In other words, you can label either of the variables as the independent variable.
Such a relationship is a symmetrical relationship. In an asymmetrical relationship, change in variable X (say) is accompanied by a change in variable Y, but not vice versa.
The amount of rainfall, for example, will increase productivity, but productivity will not affect the rainfall. This is an asymmetrical relationship.
Similarly, the relationship between smoking and lung cancer would be asymmetrical because smoking could cause cancer, but lung cancer could not cause smoking.
Indication of a relationship between two variables does not automatically ensure that changes in one variable cause changes in another variable.
It is, however, very difficult to establish the existence of causality between variables. While no one can ever be certain that variable A causes variable B to occur, nevertheless, one can gather some evidence that increases our belief that A leads to B.
In an attempt to do so, we seek the following evidence:
- Is there a relationship between A and B? When such evidence exists, it is an indication of a possible causal link between the variables.
- Is the relationship asymmetrical so that a change in A results in a change in B but not vice-versa? In other words, does A occur before B? If we find that B occurs before A, we can have little confidence that A causes
- Does a change in A result in a change in B regardless of the actions of other factors? Or in other words, is it possible to eliminate other possible causes of B? Can one determine that C, D, and E (say) do not co-vary with B in a way that suggests possible causal connections?
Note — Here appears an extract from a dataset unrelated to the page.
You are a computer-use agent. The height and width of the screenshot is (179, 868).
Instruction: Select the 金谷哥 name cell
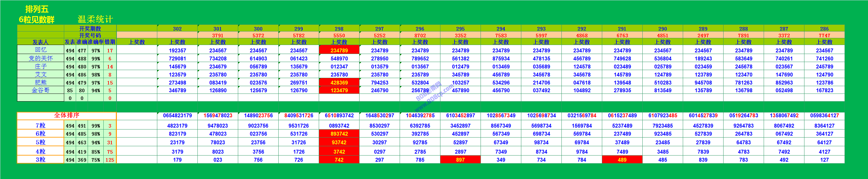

Linear and Non-linear Relationship
A linear relationship is a straight-line relationship between two variables, where the variables vary at the same rate regardless of whether the values are low, high, or intermediate.
This is in contrast with the non-linear (or curvilinear) relationships where the rate at which one variable changes in value, may be different for different values of the second variable.
Whether a variable is linearly related to the other variable or not can simply be ascertained by plotting the K values against X values. If the values, when plotted, appear to lie on a straight line, the existence of a linear relationship between X and Y is suggested.
Height and weight almost always have an approximately linear relationship, while age and fertility rates have a non-linear relationship.